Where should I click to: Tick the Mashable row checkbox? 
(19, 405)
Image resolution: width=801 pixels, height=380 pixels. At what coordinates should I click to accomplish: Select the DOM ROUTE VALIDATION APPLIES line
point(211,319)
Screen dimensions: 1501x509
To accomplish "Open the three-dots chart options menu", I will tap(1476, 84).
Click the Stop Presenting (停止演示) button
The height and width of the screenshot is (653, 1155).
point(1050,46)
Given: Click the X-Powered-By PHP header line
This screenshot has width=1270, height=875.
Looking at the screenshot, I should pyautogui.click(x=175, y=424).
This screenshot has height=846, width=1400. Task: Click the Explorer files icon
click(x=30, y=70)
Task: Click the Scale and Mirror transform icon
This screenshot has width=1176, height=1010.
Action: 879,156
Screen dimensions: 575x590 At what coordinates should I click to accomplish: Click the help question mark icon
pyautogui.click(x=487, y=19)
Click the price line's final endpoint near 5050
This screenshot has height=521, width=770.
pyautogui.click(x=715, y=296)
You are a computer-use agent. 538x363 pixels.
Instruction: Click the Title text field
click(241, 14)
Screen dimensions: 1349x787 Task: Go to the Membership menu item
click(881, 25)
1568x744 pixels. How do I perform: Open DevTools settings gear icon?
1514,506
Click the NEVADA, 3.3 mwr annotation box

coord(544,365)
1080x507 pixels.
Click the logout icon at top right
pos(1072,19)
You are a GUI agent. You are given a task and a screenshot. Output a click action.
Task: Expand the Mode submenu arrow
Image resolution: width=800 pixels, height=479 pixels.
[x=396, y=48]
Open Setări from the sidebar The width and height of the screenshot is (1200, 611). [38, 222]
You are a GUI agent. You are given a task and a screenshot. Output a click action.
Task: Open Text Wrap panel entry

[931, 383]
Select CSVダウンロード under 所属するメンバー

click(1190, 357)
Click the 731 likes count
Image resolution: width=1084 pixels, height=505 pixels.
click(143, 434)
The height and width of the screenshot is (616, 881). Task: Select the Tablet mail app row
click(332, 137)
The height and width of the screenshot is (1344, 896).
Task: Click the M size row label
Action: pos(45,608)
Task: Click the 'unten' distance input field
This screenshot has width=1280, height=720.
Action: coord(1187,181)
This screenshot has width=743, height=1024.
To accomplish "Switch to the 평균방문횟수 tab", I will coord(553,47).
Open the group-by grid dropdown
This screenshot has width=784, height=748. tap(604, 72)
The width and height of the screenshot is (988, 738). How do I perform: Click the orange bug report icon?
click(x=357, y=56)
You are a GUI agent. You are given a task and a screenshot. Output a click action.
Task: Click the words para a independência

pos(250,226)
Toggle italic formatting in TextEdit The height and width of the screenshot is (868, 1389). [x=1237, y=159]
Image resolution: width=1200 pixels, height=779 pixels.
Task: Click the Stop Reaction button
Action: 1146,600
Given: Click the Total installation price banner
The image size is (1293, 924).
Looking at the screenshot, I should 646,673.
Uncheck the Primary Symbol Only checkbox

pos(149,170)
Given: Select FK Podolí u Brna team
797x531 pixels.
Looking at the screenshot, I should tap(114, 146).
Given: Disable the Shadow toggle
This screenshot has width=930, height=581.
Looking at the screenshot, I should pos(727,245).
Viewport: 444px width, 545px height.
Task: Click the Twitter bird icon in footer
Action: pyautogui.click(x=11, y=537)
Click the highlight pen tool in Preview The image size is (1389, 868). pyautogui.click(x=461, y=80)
========
▸ **WORK TO BE COMPLETED**
Can you format the part of the records that opens with the line containing "Screen dimensions: 575x590" and closes with the line containing "Action: 1146,600", both ends included, as a Markdown table with columns Row and Line? Number each row and leave out blank lines.

▸ **RESPONSE TO THE EXERCISE**
| Row | Line |
|---|---|
| 1 | Screen dimensions: 575x590 At what coordinates should I click to accomplish: Click the help question mark icon |
| 2 | pyautogui.click(x=487, y=19) |
| 3 | Click the price line's final endpoint near 5050 |
| 4 | This screenshot has height=521, width=770. |
| 5 | pyautogui.click(x=715, y=296) |
| 6 | You are a computer-use agent. 538x363 pixels. |
| 7 | Instruction: Click the Title text field |
| 8 | click(241, 14) |
| 9 | Screen dimensions: 1349x787 Task: Go to the Membership menu item |
| 10 | click(881, 25) |
| 11 | 1568x744 pixels. How do I perform: Open DevTools settings gear icon? |
| 12 | 1514,506 |
| 13 | Click the NEVADA, 3.3 mwr annotation box |
| 14 | coord(544,365) |
| 15 | 1080x507 pixels. |
| 16 | Click the logout icon at top right |
| 17 | pos(1072,19) |
| 18 | You are a GUI agent. You are given a task and a screenshot. Output a click action. |
| 19 | Task: Expand the Mode submenu arrow |
| 20 | Image resolution: width=800 pixels, height=479 pixels. |
| 21 | [x=396, y=48] |
| 22 | Open Setări from the sidebar The width and height of the screenshot is (1200, 611). [38, 222] |
| 23 | You are a GUI agent. You are given a task and a screenshot. Output a click action. |
| 24 | Task: Open Text Wrap panel entry |
| 25 | [931, 383] |
| 26 | Select CSVダウンロード under 所属するメンバー |
| 27 | click(1190, 357) |
| 28 | Click the 731 likes count |
| 29 | Image resolution: width=1084 pixels, height=505 pixels. |
| 30 | click(143, 434) |
| 31 | The height and width of the screenshot is (616, 881). Task: Select the Tablet mail app row |
| 32 | click(332, 137) |
| 33 | The height and width of the screenshot is (1344, 896). |
| 34 | Task: Click the M size row label |
| 35 | Action: pos(45,608) |
| 36 | Task: Click the 'unten' distance input field |
| 37 | This screenshot has width=1280, height=720. |
| 38 | Action: coord(1187,181) |
| 39 | This screenshot has width=743, height=1024. |
| 40 | To accomplish "Switch to the 평균방문횟수 tab", I will coord(553,47). |
| 41 | Open the group-by grid dropdown |
| 42 | This screenshot has width=784, height=748. tap(604, 72) |
| 43 | The width and height of the screenshot is (988, 738). How do I perform: Click the orange bug report icon? |
| 44 | click(x=357, y=56) |
| 45 | You are a GUI agent. You are given a task and a screenshot. Output a click action. |
| 46 | Task: Click the words para a independência |
| 47 | pos(250,226) |
| 48 | Toggle italic formatting in TextEdit The height and width of the screenshot is (868, 1389). [x=1237, y=159] |
| 49 | Image resolution: width=1200 pixels, height=779 pixels. |
| 50 | Task: Click the Stop Reaction button |
| 51 | Action: 1146,600 |